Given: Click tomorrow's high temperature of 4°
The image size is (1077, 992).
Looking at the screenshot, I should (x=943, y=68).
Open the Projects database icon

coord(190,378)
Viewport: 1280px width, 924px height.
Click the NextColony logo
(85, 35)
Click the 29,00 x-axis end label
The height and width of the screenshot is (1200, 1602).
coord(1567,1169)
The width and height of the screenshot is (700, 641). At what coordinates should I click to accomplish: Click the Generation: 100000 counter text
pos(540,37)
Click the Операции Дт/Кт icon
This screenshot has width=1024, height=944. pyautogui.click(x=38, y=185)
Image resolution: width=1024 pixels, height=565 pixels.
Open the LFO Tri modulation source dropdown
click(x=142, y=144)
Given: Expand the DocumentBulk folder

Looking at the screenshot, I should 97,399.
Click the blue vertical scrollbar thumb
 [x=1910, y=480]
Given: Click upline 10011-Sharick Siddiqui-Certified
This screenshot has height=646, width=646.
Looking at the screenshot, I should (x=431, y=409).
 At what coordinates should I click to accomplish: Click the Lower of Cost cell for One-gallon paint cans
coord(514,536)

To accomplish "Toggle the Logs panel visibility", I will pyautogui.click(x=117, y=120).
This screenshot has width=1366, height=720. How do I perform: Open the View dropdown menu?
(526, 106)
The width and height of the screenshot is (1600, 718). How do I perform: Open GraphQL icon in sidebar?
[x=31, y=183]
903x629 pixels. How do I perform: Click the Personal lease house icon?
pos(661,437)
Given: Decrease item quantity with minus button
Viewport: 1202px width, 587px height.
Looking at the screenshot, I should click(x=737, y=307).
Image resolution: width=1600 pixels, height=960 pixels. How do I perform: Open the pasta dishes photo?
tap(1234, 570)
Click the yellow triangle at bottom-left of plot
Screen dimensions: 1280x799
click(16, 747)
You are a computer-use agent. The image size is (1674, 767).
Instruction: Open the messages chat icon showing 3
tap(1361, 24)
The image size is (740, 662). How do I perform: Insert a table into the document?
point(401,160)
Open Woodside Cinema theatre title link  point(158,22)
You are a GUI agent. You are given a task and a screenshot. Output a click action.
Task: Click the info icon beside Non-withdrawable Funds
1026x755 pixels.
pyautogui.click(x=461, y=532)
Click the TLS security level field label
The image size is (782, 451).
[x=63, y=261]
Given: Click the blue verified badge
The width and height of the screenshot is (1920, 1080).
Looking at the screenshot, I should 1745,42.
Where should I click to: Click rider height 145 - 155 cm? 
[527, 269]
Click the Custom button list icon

::::::::::

WHAT YOU NEED TO DO -
Your output should be the lines from the one with "You are a GUI" through the end of the records above, copied exactly.

EXERCISE RESPONSE -
You are a GUI agent. You are given a task and a screenshot. Output a click action.
Task: Click the info icon beside Non-withdrawable Funds
1026x755 pixels.
pyautogui.click(x=461, y=532)
Click the TLS security level field label
The image size is (782, 451).
[x=63, y=261]
Given: Click the blue verified badge
The width and height of the screenshot is (1920, 1080).
Looking at the screenshot, I should 1745,42.
Where should I click to: Click rider height 145 - 155 cm? 
[527, 269]
Click the Custom button list icon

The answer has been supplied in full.